## [Activity]
Start at the line in the entries below that contains "Expand the Advanced", stop at the line that contains "The image size is (332, 173).", and output exactly the lines in that span, both ends included.

## [Source data]
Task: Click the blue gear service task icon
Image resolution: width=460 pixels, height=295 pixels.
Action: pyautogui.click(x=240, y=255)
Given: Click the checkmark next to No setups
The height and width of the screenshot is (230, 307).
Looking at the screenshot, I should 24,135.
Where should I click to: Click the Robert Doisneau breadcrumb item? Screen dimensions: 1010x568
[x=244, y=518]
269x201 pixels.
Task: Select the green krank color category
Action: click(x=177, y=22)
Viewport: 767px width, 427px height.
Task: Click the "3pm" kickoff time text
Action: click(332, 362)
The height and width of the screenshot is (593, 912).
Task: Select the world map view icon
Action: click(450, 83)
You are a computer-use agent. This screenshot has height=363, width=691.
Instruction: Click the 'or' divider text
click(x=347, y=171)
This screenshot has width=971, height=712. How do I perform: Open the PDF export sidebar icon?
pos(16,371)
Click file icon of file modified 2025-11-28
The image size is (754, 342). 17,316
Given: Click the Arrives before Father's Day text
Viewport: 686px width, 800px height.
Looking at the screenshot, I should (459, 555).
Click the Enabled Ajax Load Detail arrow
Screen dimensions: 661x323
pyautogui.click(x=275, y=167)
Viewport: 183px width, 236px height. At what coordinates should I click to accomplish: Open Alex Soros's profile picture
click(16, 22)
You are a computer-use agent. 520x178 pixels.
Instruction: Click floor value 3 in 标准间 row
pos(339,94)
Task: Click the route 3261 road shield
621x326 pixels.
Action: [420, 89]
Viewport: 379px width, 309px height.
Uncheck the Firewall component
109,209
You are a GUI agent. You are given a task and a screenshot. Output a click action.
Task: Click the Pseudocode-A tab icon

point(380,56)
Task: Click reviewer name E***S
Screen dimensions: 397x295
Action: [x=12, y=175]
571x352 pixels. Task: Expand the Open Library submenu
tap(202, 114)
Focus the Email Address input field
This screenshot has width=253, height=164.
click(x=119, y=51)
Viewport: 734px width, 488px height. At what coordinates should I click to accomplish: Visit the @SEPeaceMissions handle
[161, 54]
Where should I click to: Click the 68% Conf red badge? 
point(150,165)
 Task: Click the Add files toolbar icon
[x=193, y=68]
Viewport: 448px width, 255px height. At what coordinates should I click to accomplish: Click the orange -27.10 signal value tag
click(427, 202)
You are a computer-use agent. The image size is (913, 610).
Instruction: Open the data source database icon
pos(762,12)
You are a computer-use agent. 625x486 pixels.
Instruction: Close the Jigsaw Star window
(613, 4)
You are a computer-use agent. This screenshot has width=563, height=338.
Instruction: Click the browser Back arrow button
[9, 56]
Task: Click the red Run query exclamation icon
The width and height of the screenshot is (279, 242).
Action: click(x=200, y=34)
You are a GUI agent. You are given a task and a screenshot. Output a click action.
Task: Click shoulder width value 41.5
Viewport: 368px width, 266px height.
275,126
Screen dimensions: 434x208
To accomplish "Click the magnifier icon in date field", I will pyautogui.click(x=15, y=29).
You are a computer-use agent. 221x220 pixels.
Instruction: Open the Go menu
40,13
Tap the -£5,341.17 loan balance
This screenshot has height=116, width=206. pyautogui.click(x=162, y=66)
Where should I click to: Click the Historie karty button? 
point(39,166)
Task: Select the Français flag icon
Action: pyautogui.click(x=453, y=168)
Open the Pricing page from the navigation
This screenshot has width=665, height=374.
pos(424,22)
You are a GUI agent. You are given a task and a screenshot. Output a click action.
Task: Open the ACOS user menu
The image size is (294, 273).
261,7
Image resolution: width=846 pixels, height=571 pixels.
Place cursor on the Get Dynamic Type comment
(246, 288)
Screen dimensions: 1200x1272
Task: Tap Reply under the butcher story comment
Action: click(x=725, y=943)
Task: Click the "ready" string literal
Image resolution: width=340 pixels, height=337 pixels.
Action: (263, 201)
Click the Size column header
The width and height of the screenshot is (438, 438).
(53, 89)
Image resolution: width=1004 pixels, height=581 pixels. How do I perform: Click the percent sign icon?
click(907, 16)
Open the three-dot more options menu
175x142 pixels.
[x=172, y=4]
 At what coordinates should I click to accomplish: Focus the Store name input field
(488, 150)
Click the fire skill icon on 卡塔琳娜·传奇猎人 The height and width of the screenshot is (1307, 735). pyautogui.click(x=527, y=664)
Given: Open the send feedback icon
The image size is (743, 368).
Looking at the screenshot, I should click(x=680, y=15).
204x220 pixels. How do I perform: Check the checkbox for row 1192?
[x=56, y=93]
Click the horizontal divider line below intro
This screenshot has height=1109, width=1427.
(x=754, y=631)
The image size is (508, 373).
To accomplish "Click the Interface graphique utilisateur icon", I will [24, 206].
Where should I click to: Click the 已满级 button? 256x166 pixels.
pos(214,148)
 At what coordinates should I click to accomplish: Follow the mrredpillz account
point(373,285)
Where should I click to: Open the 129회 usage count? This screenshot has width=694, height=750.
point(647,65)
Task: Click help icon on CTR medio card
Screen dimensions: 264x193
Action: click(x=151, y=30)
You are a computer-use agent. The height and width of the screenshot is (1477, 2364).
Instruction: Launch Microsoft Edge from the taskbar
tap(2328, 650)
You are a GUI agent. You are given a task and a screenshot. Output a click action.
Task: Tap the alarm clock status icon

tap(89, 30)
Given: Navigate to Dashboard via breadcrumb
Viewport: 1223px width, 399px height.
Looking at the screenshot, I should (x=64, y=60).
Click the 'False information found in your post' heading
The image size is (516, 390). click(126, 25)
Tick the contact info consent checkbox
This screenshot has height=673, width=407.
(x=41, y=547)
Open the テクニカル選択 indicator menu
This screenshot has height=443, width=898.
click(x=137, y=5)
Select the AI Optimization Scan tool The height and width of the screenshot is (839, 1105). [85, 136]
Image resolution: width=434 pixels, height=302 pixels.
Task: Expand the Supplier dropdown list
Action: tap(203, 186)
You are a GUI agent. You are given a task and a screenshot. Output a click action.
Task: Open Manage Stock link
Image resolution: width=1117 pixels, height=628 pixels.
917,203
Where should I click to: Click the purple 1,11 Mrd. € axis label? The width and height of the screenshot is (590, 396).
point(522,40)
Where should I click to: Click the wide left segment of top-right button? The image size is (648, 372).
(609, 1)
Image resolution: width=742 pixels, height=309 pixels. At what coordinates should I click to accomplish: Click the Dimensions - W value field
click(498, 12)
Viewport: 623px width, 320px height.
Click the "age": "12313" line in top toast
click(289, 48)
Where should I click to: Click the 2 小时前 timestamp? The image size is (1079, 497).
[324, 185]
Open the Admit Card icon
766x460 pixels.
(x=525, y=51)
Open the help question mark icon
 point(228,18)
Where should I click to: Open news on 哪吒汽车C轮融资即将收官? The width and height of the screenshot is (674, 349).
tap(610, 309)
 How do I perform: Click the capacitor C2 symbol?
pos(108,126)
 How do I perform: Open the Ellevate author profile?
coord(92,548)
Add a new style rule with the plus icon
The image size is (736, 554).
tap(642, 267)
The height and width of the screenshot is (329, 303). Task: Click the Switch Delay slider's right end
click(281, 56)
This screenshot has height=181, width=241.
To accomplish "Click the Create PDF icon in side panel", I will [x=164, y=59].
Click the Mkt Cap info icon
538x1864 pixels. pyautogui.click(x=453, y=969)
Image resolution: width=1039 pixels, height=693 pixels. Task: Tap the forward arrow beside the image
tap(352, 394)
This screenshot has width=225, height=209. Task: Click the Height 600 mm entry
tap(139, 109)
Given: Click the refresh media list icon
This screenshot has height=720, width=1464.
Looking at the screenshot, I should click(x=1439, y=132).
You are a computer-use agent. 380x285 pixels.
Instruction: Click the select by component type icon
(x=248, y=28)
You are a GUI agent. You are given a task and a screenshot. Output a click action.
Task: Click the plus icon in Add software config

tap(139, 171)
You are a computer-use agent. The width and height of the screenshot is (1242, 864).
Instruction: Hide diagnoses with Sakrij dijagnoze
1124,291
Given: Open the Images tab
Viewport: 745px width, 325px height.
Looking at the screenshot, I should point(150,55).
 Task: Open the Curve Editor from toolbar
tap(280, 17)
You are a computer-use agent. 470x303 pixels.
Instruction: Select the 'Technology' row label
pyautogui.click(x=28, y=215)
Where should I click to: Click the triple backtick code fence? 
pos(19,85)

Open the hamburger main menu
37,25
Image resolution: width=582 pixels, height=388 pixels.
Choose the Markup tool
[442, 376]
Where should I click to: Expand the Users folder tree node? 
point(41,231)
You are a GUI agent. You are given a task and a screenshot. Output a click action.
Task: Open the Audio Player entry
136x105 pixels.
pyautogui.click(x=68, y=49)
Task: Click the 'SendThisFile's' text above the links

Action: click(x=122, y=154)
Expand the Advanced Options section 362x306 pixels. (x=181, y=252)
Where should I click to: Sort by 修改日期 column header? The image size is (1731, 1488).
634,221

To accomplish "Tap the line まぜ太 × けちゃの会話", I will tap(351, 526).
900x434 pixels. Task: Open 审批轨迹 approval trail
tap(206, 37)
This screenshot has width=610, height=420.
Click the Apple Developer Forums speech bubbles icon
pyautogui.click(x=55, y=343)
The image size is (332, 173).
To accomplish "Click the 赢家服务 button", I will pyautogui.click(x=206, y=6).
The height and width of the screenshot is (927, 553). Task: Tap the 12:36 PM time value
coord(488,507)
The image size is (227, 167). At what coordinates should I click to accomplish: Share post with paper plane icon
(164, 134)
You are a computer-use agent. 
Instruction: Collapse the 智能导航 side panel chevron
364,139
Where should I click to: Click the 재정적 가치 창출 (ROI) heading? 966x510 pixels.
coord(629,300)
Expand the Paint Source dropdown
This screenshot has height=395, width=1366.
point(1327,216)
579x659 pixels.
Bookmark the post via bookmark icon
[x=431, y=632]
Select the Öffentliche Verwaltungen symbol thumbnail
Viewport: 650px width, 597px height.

## [Reply to the exercise]
Expand the Advanced Options section 362x306 pixels. (x=181, y=252)
Where should I click to: Sort by 修改日期 column header? The image size is (1731, 1488).
634,221

To accomplish "Tap the line まぜ太 × けちゃの会話", I will tap(351, 526).
900x434 pixels. Task: Open 审批轨迹 approval trail
tap(206, 37)
This screenshot has width=610, height=420.
Click the Apple Developer Forums speech bubbles icon
pyautogui.click(x=55, y=343)
The image size is (332, 173).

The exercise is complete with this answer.